1. Where a prospective purchaser for certain property procures others who join him in jointly purchasing the property, and where an agent is suing his broker for an alleged earned commission on the sale of the property, it is not error for the court to charge the jury that the verdict must be for the plaintiff for his entire commission or for the defendant.
2. After a verdict, the evidence is construed most favorably to the prevailing party, for every presumption and inference is in favor of the verdict; and where the verdict is authorized by the evidence and approved by the trial court, in the absence of errors of law, this court has no power to grant a new trial.
J. Rankin Bickerstaff sued Samuel S. Tomlin, individually and doing business as Tomlin Realty Company, to recover an alleged earned commission on a real-estate sale. The petition alleged substantially as follows: The defendant, a real-estate broker, employed the plaintiff as an agent. About September 22, 1950, the defendant placed in the plaintiff's hands for him to sell a certain lot on Spring Street. The defendant contracted orally with the plaintiff to pay him 60% of the defendant broker's commission when the property was sold by the plaintiff. The property was sold by the plaintiff to Thurmond and Tarver about October 20th for $95,000. The defendant received a brokerage commission of $3050 and the plaintiff is entitled to $1830 for procuring both the purchaser and the seller. The plaintiff has completely performed his part of the contract. The plaintiff was due $274.50 for procuring a purchaser for certain property on Sixteenth Street. The defendant is entitled to a deduction of $626 for money advanced the plaintiff.
The defendant's answer was substantially as follows: The defendant denies the allegations as to the Spring Street property. The defendant admits that the $274.50 is due the plaintiff, but contends that he had advanced the plaintiff $5.18 more than set out in the petition. The case proceeded to trial before the judge and a jury.
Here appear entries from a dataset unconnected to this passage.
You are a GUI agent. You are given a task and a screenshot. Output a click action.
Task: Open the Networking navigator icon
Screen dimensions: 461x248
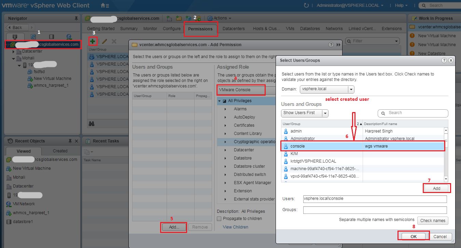pos(69,37)
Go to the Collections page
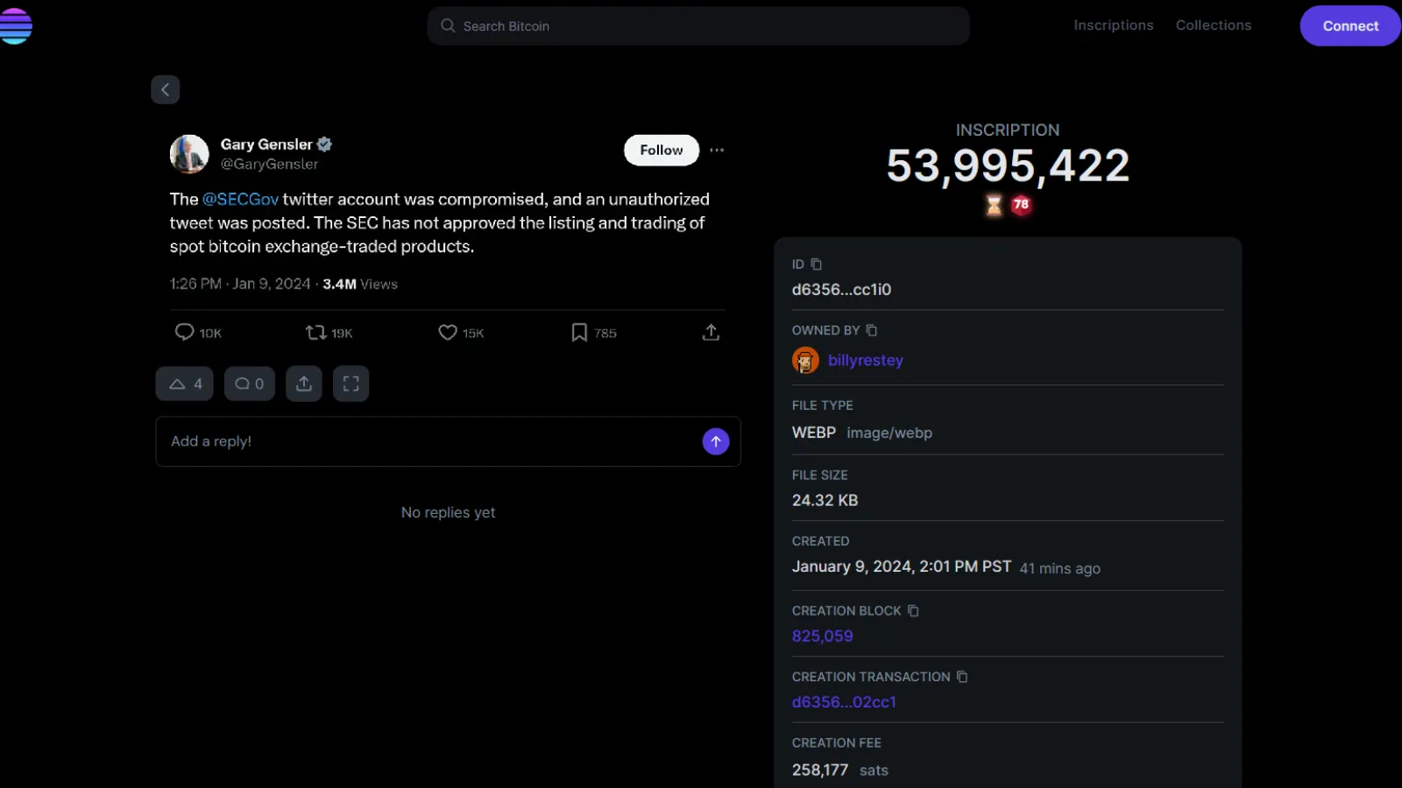The height and width of the screenshot is (788, 1402). pyautogui.click(x=1213, y=25)
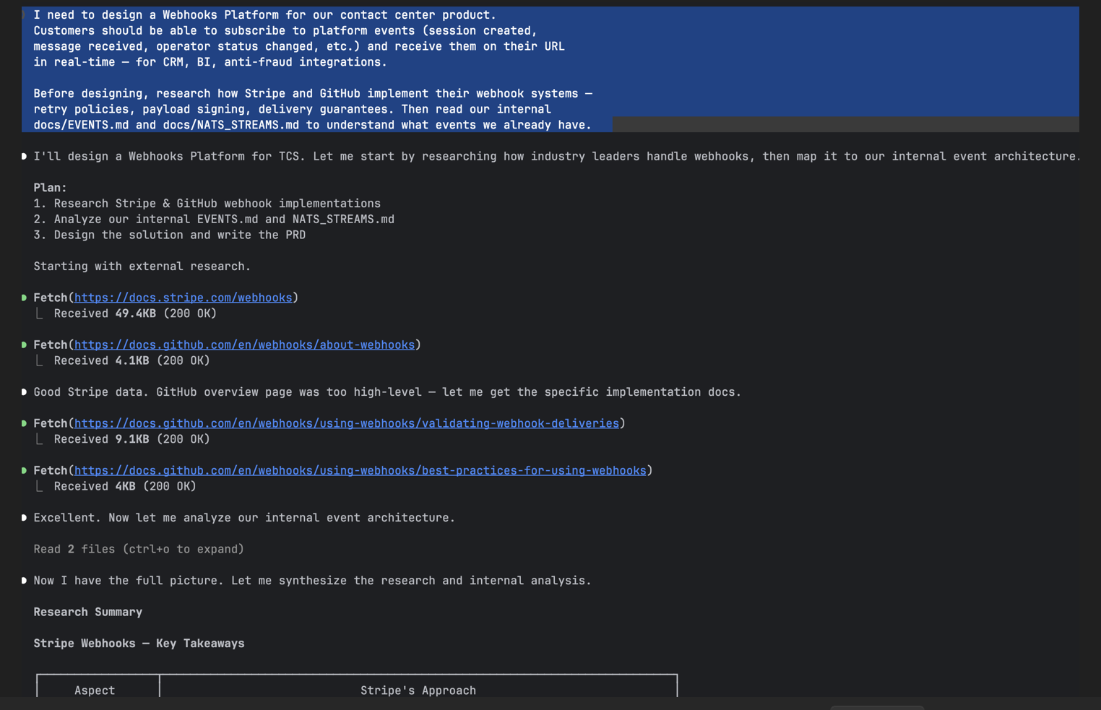Click white bullet before "Now I have the full picture"
Viewport: 1101px width, 710px height.
[x=24, y=581]
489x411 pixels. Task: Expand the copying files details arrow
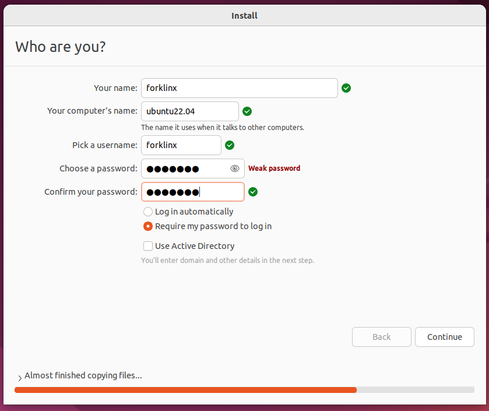click(20, 378)
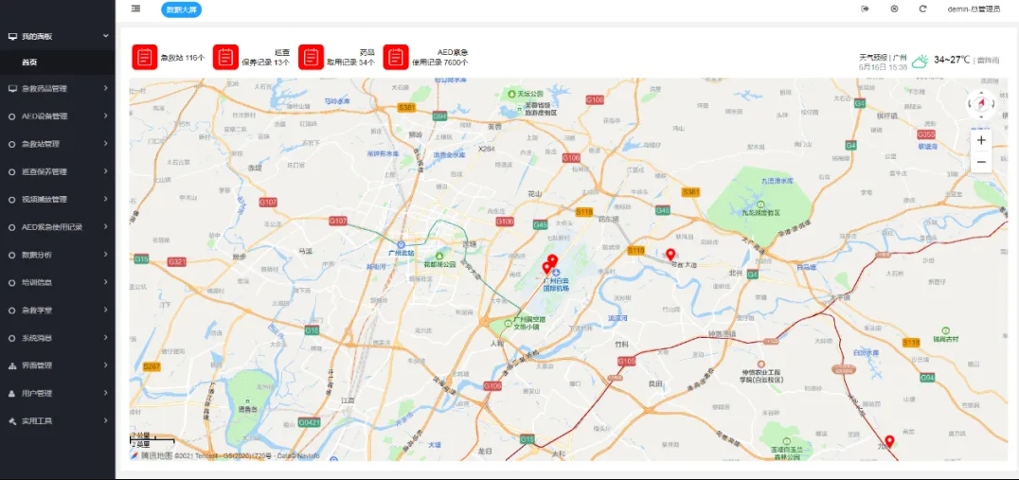Click the blue 数据大屏 button

pos(181,9)
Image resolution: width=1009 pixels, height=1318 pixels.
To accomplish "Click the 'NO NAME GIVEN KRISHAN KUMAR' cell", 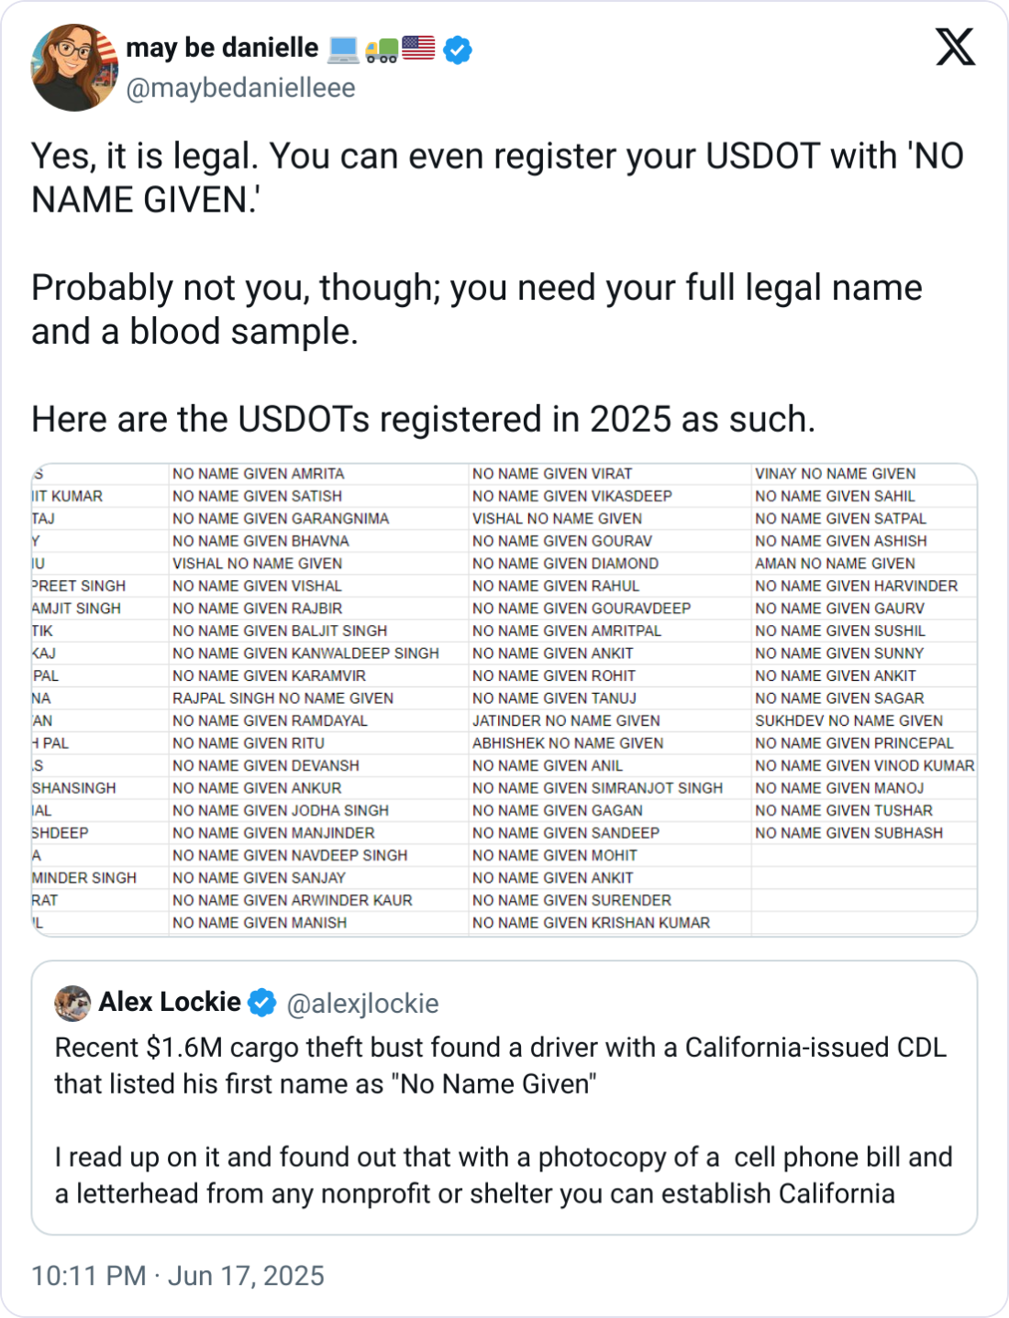I will [591, 923].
In open court, the plaintiff stated that he was agreeable to adding $5.18 to the amount which he had already admitted that he owed the defendant, and the defendant admitted that he owed the plaintiff $305 as a 10% listing fee on the Spring Street property, in addition to the amount admitted in the answer. Thus, the parties agreed that the plaintiff owed the defendant $631.18 and that the defendant owed the plaintiff $579.50, and the only amount in dispute was the $1525 ($1830 less $305), which the plaintiff claimed as a commission for procuring the purchaser for the Spring Street property. The jury returned a verdict in favor of the plaintiff. The defendant made a motion for a new trial on the usual general grounds and amended by adding one special ground. To the judgment of the trial court overruling this motion the defendant excepts.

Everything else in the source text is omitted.